■ Directive A: Can you convert the records, from the start of the records up to and including the line with "Action: (x=101, y=287)", into a two-column CSV named request and answer, with one row per request, each field quoted and line breaks turned into spaces?

■ Passage given:
Most Viewed Stories
Pozole, menudo... and cultural confusion
I'm busy preparing pozole and menudo to freeze and then use on Christmas Eve and New Year's Eve. Being of Mexican descent, I take pride in preparing such traditional foods. But also being of European descent, I don't always get it right.
It's sort of like when I'm asked to fill out forms requiring me to state whether I'm Hispanic or Anglo. I find having to “choose one” to be very confusing because I'm Anglo on my dad's side of the family and Hispanic on my mom's side.
That confusion apparently affects my cooking expertise. I once botched a pot of pozole by using ham hocks instead of pork feet in the recipe.
I had never eaten pozole until I was an adult, when I learned that pozole means different things to different people, which further added to my confusion.
Pozole is a Mexican stew made with hominy — most everyone agrees with that — but the other ingredients may vary somewhat. Some folks say pork and hominy stew is pozole, while others say pinto beans and hominy stew is pozole.

■ Directive B: Can you rewrite the pozole column from "It's sort of" up to and including "to my confusion.", putting "beef shanks" in place of "ham hocks"?

■ Material provided:
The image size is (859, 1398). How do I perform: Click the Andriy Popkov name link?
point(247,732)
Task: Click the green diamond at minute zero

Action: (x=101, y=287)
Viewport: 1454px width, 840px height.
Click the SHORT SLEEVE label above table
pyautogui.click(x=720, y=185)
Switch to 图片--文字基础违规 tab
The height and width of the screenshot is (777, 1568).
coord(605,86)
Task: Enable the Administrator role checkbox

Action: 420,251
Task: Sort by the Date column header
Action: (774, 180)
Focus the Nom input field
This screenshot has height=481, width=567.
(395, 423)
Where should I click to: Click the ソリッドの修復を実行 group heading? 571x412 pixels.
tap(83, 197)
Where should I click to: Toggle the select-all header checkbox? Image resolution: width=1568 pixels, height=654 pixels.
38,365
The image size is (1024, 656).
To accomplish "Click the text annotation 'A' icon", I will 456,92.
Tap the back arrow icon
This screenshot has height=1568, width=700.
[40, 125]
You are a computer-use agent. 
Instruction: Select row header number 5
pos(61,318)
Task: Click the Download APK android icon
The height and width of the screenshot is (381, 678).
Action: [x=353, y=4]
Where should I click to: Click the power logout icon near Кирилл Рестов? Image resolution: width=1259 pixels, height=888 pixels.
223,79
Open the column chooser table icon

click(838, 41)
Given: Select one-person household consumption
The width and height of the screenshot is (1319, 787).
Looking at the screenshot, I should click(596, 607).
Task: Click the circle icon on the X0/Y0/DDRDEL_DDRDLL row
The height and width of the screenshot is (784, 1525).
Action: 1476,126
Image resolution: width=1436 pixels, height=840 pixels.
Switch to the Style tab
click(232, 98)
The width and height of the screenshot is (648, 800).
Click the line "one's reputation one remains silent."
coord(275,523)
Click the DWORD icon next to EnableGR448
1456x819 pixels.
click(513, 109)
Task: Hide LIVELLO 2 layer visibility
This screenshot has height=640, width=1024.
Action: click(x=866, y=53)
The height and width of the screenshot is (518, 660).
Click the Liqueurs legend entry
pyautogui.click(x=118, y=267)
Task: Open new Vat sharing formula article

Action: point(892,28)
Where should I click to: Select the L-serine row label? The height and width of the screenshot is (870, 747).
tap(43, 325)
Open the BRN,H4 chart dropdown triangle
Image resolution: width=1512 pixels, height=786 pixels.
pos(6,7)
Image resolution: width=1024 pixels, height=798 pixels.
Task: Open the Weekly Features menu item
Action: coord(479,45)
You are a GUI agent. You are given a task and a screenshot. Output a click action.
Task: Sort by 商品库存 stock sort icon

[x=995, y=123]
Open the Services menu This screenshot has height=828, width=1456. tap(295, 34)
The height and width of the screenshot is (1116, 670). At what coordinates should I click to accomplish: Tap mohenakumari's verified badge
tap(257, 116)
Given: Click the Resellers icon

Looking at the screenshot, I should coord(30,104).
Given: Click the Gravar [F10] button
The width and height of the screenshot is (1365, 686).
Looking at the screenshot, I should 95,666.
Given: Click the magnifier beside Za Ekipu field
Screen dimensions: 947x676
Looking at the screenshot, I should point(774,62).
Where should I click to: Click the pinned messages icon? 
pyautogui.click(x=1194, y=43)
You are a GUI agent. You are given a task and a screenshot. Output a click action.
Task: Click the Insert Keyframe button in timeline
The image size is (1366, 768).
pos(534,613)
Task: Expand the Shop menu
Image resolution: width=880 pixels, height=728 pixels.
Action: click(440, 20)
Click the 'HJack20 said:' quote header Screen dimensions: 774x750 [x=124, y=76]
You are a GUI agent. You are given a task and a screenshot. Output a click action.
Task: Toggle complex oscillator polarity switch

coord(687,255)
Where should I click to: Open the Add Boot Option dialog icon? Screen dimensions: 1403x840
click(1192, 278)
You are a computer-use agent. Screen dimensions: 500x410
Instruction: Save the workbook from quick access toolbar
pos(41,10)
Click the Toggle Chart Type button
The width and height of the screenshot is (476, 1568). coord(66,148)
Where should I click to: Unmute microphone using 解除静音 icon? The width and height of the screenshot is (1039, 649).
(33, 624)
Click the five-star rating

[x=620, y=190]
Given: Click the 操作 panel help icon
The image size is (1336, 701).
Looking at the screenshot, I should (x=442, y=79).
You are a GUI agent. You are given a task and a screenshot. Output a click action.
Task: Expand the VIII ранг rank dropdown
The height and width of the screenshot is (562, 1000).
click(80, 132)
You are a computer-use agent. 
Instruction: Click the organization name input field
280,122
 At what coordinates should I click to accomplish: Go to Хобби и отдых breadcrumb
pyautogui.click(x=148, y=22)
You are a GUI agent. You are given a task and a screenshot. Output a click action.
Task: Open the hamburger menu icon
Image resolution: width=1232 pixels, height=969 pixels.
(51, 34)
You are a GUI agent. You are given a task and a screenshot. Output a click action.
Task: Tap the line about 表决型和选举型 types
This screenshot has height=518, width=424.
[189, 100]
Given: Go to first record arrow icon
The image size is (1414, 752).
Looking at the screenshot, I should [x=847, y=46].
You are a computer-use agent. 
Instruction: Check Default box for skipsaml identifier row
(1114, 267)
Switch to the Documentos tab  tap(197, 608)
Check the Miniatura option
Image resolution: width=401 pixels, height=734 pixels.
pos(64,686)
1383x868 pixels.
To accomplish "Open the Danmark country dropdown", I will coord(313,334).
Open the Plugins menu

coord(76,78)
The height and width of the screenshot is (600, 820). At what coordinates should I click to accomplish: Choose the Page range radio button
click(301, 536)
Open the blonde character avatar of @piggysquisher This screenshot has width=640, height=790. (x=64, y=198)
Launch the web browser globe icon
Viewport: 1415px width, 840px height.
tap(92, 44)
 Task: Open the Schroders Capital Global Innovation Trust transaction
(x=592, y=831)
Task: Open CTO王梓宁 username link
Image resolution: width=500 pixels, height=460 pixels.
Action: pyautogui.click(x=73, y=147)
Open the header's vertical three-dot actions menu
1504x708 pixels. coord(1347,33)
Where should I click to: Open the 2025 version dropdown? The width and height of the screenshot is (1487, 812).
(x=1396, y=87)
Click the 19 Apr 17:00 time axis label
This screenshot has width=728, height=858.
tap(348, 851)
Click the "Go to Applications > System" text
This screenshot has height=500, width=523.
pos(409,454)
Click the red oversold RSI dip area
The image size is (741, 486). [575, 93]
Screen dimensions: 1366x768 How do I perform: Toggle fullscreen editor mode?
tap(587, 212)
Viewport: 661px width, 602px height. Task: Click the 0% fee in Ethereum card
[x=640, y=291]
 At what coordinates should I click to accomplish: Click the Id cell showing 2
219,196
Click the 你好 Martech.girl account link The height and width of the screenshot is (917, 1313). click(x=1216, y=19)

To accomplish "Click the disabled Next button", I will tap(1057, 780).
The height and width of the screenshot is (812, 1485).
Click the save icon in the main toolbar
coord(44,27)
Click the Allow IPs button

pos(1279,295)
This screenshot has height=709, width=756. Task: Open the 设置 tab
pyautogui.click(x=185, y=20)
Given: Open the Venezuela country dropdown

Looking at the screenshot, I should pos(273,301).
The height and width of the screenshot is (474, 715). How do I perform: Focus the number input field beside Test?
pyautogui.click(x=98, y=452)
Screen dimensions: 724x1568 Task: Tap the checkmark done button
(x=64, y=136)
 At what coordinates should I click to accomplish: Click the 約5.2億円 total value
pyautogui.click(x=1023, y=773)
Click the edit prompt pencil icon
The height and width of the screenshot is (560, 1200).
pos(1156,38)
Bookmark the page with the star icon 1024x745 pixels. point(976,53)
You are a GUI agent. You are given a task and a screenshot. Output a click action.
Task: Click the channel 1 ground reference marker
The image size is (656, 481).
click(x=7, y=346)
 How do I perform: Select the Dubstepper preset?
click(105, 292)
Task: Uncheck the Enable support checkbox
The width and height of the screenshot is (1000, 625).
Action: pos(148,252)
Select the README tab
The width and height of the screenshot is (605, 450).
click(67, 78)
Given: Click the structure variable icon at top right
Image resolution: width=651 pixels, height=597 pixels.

■ Full solution A:
request,answer
"The image size is (859, 1398). How do I perform: Click the Andriy Popkov name link?","point(247,732)"
"Task: Click the green diamond at minute zero","Action: (x=101, y=287)"

■ Full solution B:
It's sort of like when I'm asked to fill out forms requiring me to state whether I'm Hispanic or Anglo. I find having to “choose one” to be very confusing because I'm Anglo on my dad's side of the family and Hispanic on my mom's side.
That confusion apparently affects my cooking expertise. I once botched a pot of pozole by using beef shanks instead of pork feet in the recipe.
I had never eaten pozole until I was an adult, when I learned that pozole means different things to different people, which further added to my confusion.